When (Big) Data Fails...

unintended consequences explode. Or remain.

When (Big) Data Fails... /img/big-data-unintended-consequences.jpg

Exactly one year ago, the Journal of Information, Communication and Society published a paper by Anna Lauren Hoffman titled Where fairness fails: data, algorithms, and the limits of antidiscrimination discourse. The paper examines three limits of “antidiscrimination discourses for bringing about the change demanded by social justice”, namely:

  1. an overemphasis on discrete ‘bad actors'
  2. single-axis thinking that centers disadvantage
  3. an inordinate focus on a limited set of goods

This observation in the (very interesting!) paper particularly impressed me:

“When automated decision-making tools are not built to explicitly dismantle structural inequalities, their increased speed and vast scale intensify them dramatically."

Is this still possible?

Maybe (probably) I am missing something, but that sentence seems to sit on the belief that it is possible to build automated tools like that. Really?

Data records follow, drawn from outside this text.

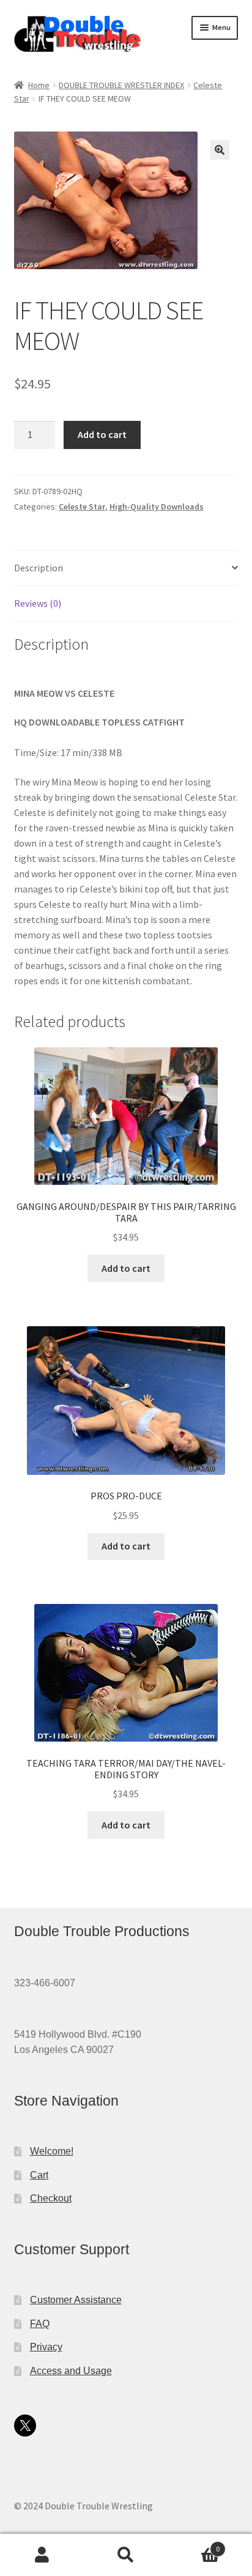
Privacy (46, 2347)
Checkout (51, 2198)
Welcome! (51, 2151)
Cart (39, 2175)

Is it still possible to assume, even in theory, that any automated decision-making tools would always, surely “‘explicitly dismantle’ all its designers wanted to explicitly dismantle, and nothing else?

The paper itself warns against, among other things:

  • a narrow conception of discrimination contingent on the identification and isolation of discrete perpetrators ‘mechanically linked' to discrete discriminatory outcomes.
  • efforts to isolate ‘bad data,' ‘bad algorithms,' or localized biases of designers and engineers [because such efforts are intrinsically] limited in their ability to address broad social and systemic problems.
  • single-axis thinking in the law [that] actively produces vulnerabilities for certain groups - specifically Black women - while also over focusing on disadvantage, thus obscuring the production of systematic advantage.
  • efforts to design and audit algorithmic systems in the name of ‘fairness' [that] have been hindered by a similar one-dimensional, disadvantage-centered focus.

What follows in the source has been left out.